• **What is required**:
Present each line of the material below as a row in a Markdown table with the columns "Row" and "Line", numbering the rows in order and skipping blank lines.

====

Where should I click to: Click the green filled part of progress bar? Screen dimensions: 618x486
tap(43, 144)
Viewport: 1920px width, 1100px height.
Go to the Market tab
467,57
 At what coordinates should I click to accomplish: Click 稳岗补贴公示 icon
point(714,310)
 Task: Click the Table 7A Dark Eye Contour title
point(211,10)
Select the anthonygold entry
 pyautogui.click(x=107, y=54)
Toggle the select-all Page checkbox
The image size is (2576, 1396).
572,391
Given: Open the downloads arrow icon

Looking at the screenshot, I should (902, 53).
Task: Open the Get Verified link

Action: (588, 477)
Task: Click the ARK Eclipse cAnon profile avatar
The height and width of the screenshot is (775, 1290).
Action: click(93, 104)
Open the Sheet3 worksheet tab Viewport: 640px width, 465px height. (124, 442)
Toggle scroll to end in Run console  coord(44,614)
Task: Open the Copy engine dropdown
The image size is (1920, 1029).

====

• **Finished answer**:
| Row | Line |
|---|---|
| 1 | Where should I click to: Click the green filled part of progress bar? Screen dimensions: 618x486 |
| 2 | tap(43, 144) |
| 3 | Viewport: 1920px width, 1100px height. |
| 4 | Go to the Market tab |
| 5 | 467,57 |
| 6 |  At what coordinates should I click to accomplish: Click 稳岗补贴公示 icon |
| 7 | point(714,310) |
| 8 |  Task: Click the Table 7A Dark Eye Contour title |
| 9 | point(211,10) |
| 10 | Select the anthonygold entry |
| 11 |  pyautogui.click(x=107, y=54) |
| 12 | Toggle the select-all Page checkbox |
| 13 | The image size is (2576, 1396). |
| 14 | 572,391 |
| 15 | Given: Open the downloads arrow icon |
| 16 | Looking at the screenshot, I should (902, 53). |
| 17 | Task: Open the Get Verified link |
| 18 | Action: (588, 477) |
| 19 | Task: Click the ARK Eclipse cAnon profile avatar |
| 20 | The height and width of the screenshot is (775, 1290). |
| 21 | Action: click(93, 104) |
| 22 | Open the Sheet3 worksheet tab Viewport: 640px width, 465px height. (124, 442) |
| 23 | Toggle scroll to end in Run console  coord(44,614) |
| 24 | Task: Open the Copy engine dropdown |
| 25 | The image size is (1920, 1029). |